(TASK MATERIAL begins)

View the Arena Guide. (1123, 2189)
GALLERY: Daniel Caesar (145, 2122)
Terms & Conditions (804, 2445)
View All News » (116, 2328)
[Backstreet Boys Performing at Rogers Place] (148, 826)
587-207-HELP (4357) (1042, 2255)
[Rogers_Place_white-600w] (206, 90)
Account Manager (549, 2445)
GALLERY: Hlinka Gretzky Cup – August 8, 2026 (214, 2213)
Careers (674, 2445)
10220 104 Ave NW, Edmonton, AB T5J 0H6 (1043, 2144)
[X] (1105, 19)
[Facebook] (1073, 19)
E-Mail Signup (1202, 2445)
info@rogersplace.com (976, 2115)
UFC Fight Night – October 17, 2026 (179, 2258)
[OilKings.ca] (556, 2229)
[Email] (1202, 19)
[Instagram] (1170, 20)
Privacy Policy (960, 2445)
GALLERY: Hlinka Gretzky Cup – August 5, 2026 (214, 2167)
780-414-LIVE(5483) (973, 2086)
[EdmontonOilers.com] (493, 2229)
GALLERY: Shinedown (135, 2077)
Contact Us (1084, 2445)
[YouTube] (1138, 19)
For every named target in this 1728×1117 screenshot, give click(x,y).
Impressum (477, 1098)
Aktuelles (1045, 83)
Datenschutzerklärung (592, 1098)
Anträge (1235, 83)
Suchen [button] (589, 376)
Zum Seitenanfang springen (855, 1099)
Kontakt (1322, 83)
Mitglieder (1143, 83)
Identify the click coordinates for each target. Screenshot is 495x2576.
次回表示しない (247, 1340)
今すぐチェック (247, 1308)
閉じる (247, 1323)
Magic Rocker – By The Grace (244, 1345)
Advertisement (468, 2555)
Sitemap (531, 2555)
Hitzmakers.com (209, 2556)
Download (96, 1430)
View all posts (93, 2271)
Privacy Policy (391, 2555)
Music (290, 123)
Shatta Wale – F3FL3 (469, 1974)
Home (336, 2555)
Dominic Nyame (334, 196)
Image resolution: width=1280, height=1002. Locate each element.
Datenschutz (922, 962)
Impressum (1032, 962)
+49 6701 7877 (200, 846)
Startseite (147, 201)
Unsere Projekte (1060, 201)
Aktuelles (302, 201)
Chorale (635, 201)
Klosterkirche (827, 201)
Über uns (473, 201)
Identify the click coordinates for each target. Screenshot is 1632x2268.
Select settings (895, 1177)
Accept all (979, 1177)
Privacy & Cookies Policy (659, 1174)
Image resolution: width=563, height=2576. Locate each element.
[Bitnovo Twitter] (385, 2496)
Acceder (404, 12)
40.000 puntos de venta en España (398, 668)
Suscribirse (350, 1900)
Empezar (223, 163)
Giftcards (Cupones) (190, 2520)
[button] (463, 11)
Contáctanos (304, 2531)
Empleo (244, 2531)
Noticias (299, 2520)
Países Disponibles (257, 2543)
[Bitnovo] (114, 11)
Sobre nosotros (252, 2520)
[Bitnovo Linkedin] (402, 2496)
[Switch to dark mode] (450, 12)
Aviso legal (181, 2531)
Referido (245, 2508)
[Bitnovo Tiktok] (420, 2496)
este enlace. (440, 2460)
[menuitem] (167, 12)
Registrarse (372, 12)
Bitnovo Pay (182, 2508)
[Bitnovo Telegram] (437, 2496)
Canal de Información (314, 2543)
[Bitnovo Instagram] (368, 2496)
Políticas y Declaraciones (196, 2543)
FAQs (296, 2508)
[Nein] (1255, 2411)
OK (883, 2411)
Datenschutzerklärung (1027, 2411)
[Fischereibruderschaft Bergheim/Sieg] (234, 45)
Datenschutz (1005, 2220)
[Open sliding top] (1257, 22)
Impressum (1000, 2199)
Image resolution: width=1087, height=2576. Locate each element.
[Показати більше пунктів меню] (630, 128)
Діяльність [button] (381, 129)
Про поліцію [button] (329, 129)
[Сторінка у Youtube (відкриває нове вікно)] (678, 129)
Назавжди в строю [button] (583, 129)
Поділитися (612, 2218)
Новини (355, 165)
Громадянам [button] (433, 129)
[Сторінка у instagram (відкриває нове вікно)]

(TASK MATERIAL ends)

To complete the exercise, print all of the entries exactly.

> _ANSWER BELOW_:
View the Arena Guide. (1123, 2189)
GALLERY: Daniel Caesar (145, 2122)
Terms & Conditions (804, 2445)
View All News » (116, 2328)
[Backstreet Boys Performing at Rogers Place] (148, 826)
587-207-HELP (4357) (1042, 2255)
[Rogers_Place_white-600w] (206, 90)
Account Manager (549, 2445)
GALLERY: Hlinka Gretzky Cup – August 8, 2026 (214, 2213)
Careers (674, 2445)
10220 104 Ave NW, Edmonton, AB T5J 0H6 (1043, 2144)
[X] (1105, 19)
[Facebook] (1073, 19)
E-Mail Signup (1202, 2445)
info@rogersplace.com (976, 2115)
UFC Fight Night – October 17, 2026 (179, 2258)
[OilKings.ca] (556, 2229)
[Email] (1202, 19)
[Instagram] (1170, 20)
Privacy Policy (960, 2445)
GALLERY: Hlinka Gretzky Cup – August 5, 2026 (214, 2167)
780-414-LIVE(5483) (973, 2086)
[EdmontonOilers.com] (493, 2229)
GALLERY: Shinedown (135, 2077)
Contact Us (1084, 2445)
[YouTube] (1138, 19)
For every named target in this 1728×1117 screenshot, give click(x,y).
Impressum (477, 1098)
Aktuelles (1045, 83)
Datenschutzerklärung (592, 1098)
Anträge (1235, 83)
Suchen [button] (589, 376)
Zum Seitenanfang springen (855, 1099)
Kontakt (1322, 83)
Mitglieder (1143, 83)
Identify the click coordinates for each target. Screenshot is 495x2576.
次回表示しない (247, 1340)
今すぐチェック (247, 1308)
閉じる (247, 1323)
Magic Rocker – By The Grace (244, 1345)
Advertisement (468, 2555)
Sitemap (531, 2555)
Hitzmakers.com (209, 2556)
Download (96, 1430)
View all posts (93, 2271)
Privacy Policy (391, 2555)
Music (290, 123)
Shatta Wale – F3FL3 (469, 1974)
Home (336, 2555)
Dominic Nyame (334, 196)
Image resolution: width=1280, height=1002. Locate each element.
Datenschutz (922, 962)
Impressum (1032, 962)
+49 6701 7877 (200, 846)
Startseite (147, 201)
Unsere Projekte (1060, 201)
Aktuelles (302, 201)
Chorale (635, 201)
Klosterkirche (827, 201)
Über uns (473, 201)
Identify the click coordinates for each target. Screenshot is 1632x2268.
Select settings (895, 1177)
Accept all (979, 1177)
Privacy & Cookies Policy (659, 1174)
Image resolution: width=563, height=2576. Locate each element.
[Bitnovo Twitter] (385, 2496)
Acceder (404, 12)
40.000 puntos de venta en España (398, 668)
Suscribirse (350, 1900)
Empezar (223, 163)
Giftcards (Cupones) (190, 2520)
[button] (463, 11)
Contáctanos (304, 2531)
Empleo (244, 2531)
Noticias (299, 2520)
Países Disponibles (257, 2543)
[Bitnovo] (114, 11)
Sobre nosotros (252, 2520)
[Bitnovo Linkedin] (402, 2496)
[Switch to dark mode] (450, 12)
Aviso legal (181, 2531)
Referido (245, 2508)
[Bitnovo Tiktok] (420, 2496)
este enlace. (440, 2460)
[menuitem] (167, 12)
Registrarse (372, 12)
Bitnovo Pay (182, 2508)
[Bitnovo Telegram] (437, 2496)
Canal de Información (314, 2543)
[Bitnovo Instagram] (368, 2496)
Políticas y Declaraciones (196, 2543)
FAQs (296, 2508)
[Nein] (1255, 2411)
OK (883, 2411)
Datenschutzerklärung (1027, 2411)
[Fischereibruderschaft Bergheim/Sieg] (234, 45)
Datenschutz (1005, 2220)
[Open sliding top] (1257, 22)
Impressum (1000, 2199)
Image resolution: width=1087, height=2576. Locate each element.
[Показати більше пунктів меню] (630, 128)
Діяльність [button] (381, 129)
Про поліцію [button] (329, 129)
[Сторінка у Youtube (відкриває нове вікно)] (678, 129)
Назавжди в строю [button] (583, 129)
Поділитися (612, 2218)
Новини (355, 165)
Громадянам [button] (433, 129)
[Сторінка у instagram (відкриває нове вікно)]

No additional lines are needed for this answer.